Поколебавшись, Ванденбюш продолжал:
– Знаете, Манон и прежде, до всех этих проблем, была женщиной неординарной. А теперь она еще больше отличается от остальных. Она компенсирует необходимость хранить воспоминания при помощи своего ума. Она приспособилась к своему недугу.
– В чем неординарной?
Ванденбюш с гримасой отвращения допил шоколад и бросил стаканчик в урну.
– В двадцать два года Манон получила диплом одного из самых престижных университетов. В двадцать три стала магистром математики в…
Люси совершенно непроизвольно подняла голову от блокнота и посмотрела на собеседника:
– Продолжайте, пожалуйста…
– …в Технологическом институте штата Джорджия, в Соединенных Штатах. Потом… гм… Сложно четко обрисовать область ее исследований… Я сам не очень-то в этом разбираюсь, но Манон обладает даром просто и с увлечением рассказывать о том, чем она занималась раньше.
– И все же попробуйте. Хоть я из полиции, но мозги у меня есть.
Ванденбюш показал два ряда прекрасных белых зубов:
– Манон трудилась над одной из семи математических задач тысячелетия, касающейся… «качественной характеристики решений систем дифференциальных уравнений», над которой бились величайшие математики.
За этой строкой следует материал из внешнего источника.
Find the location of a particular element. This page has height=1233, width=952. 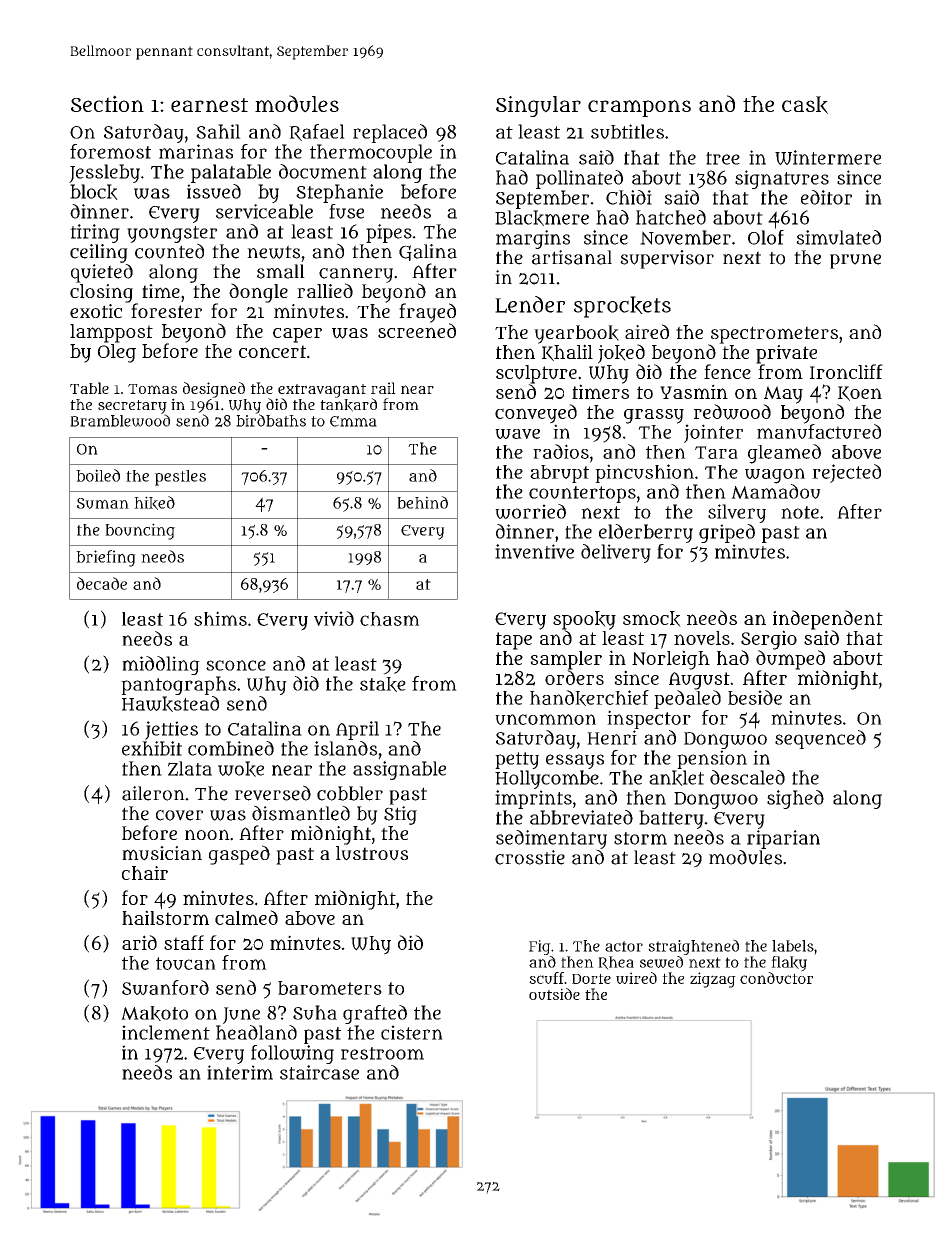

calmed is located at coordinates (246, 917).
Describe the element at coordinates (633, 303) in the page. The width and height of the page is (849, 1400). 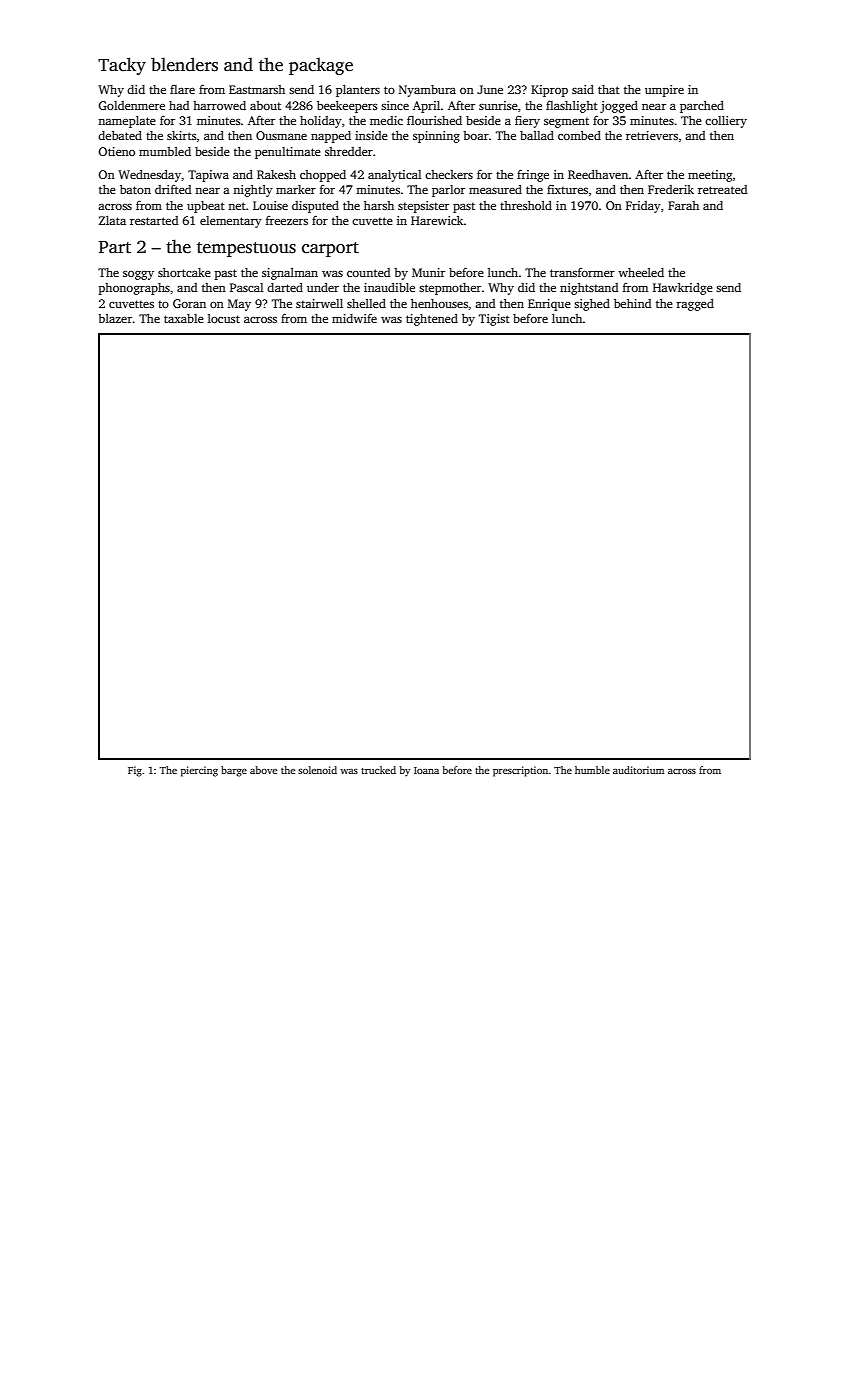
I see `behind` at that location.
Это настолько трудные задачи, что Математический институт Клэя[11 - Математический институт Клэя – частная некоммерческая организация, расположенная в Кембридже, штат Массачусетс (США). Был основан в 1998 году бизнесменом Лэндоном Клэем.] в Кембридже объявил премию в миллион долларов тому, кто найдет решение.
Люси присвистнула:
– Стоит поломать голову!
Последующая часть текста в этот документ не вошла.